Après avoir fait sa tournée, l’Empereur se rapprocha de l’Impératrice et toute la troupe dorée s’en alla sans se mêler le moins du monde à la plèbe. À neuf heures du soir, tout était fini ; les invités pouvaient rester et danser, mais la Cour était retirée. Je suivis son exemple, singulièrement frappée des façons impériales. J’avais vu d’autres monarques, mais aucun traitant aussi cavalièrement le public.

Plusieurs années après, j’assistai comme beyeuse à un bal donné à l’occasion du baptême du roi de Rome. Je crois que c’est la dernière fête impériale. Elle avait lieu aux Tuileries dans la salle du spectacle. La Cour y assistait seule ; les personnes non présentées obtenaient des billets pour les loges. Nous y étions allées une douzaine de femmes de l’opposition et nous étions forcées de convenir que le coup d’œil était magnifique. C’était la seule fois que j’aie vu une fête où les hommes fussent en habit à la française. Les uniformes étaient proscrits ; nos vieux militaires avaient l’air emprunté, mais les jeunes, et surtout monsieur de Flahaut, rivalisaient de bonne grâce avec Archambault de Périgord. Les femmes étaient élégamment et magnifiquement parées.

L’Empereur, suivi de son cortège, traversa la salle en arrivant, pour se rendre à l’estrade qui occupe le fond. Il marchait le premier et tellement vite que tout le monde, sans excepter l’Impératrice, était obligé de courir presque pour le suivre. Cela nuisait à la dignité et à la grâce, mais ce frou-frou, ce pas de course, avaient quelque chose de conquérant qui lui seyait. Cela avait grande façon dans un autre genre.
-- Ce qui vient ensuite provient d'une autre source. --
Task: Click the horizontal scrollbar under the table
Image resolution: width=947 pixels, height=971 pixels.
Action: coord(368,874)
Il paraissait bien le maître de toutes ces magnificences. Il n’était plus affublé de son costume impérial ; un simple uniforme, que lui seul portait au milieu des habits habillés, le rendait encore plus remarquable et parlait plus à l’imagination que ne l’auraient pu faire toutes les broderies du monde. Il voulut être gracieux et obligeant, et me parut infiniment mieux qu’à l’autre bal. L’impératrice Marie-Louise était un beau brin de femme, assez fraîche, mais un peu trop rouge. Malgré sa parure et ses pierreries, elle avait l’air très commun et était dénuée de toute physionomie. On exécuta un quadrille dansé par les princesses et les dames de la Cour dont plusieurs étaient de nos amies. Je vis là la princesse Borghèse qui me parut la plus ravissante beauté que j’eusse jamais envisagée ; à toutes ses perfections elle joignait l’aspect aussi candide, l’air aussi virginal qu’on puisse le désirer à la jeune fille la plus pure. Si on en croit la chronique, personne n’en eut jamais moins le droit.
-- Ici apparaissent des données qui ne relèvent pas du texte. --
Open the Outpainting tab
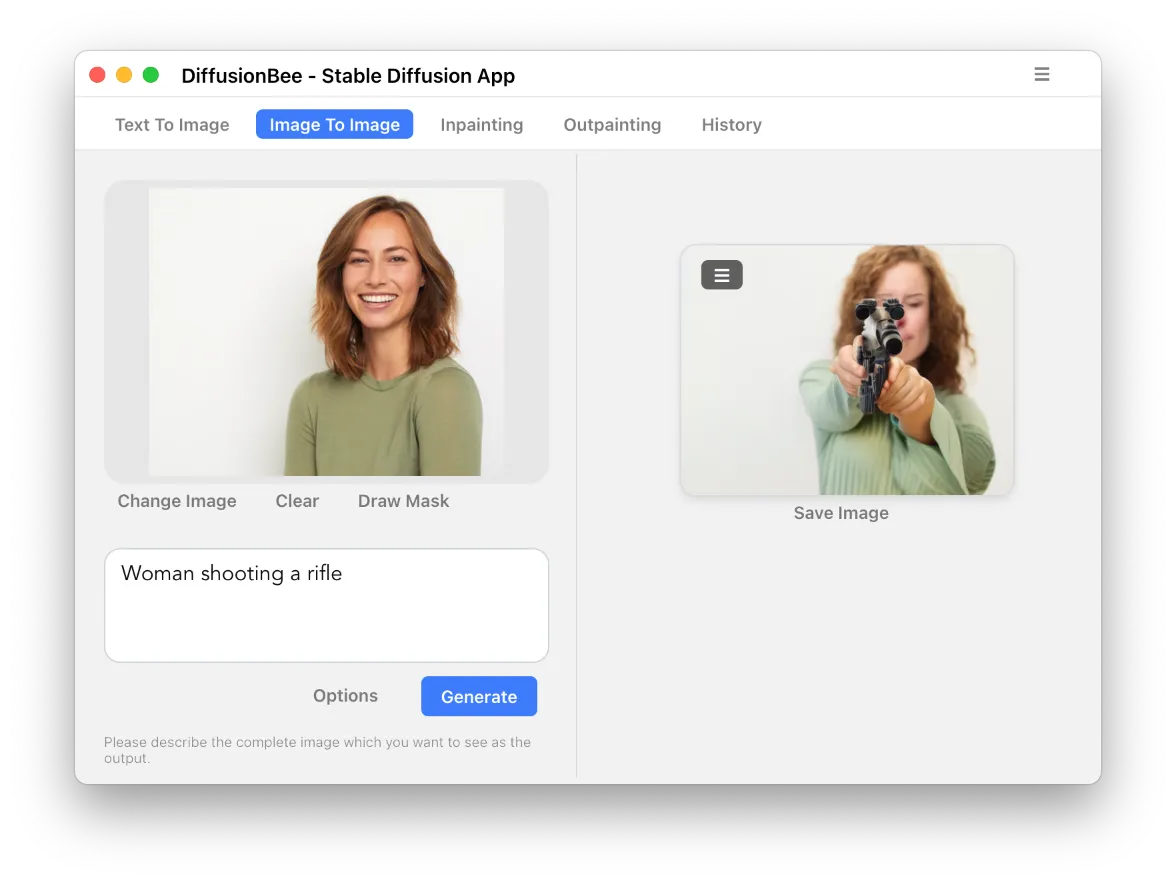 (x=612, y=125)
L’Empereur aimait assez que les femmes qu’il voulait attirer à sa Cour eussent occasion d’en voir les pompes. Il jetait des coups d’œil obligeants sur les loges ; il resta longtemps sous la nôtre, évidemment avec intention. Au reste, il avait déjà trop de notre monde pour devoir se soucier beaucoup de ce qui restait en dehors.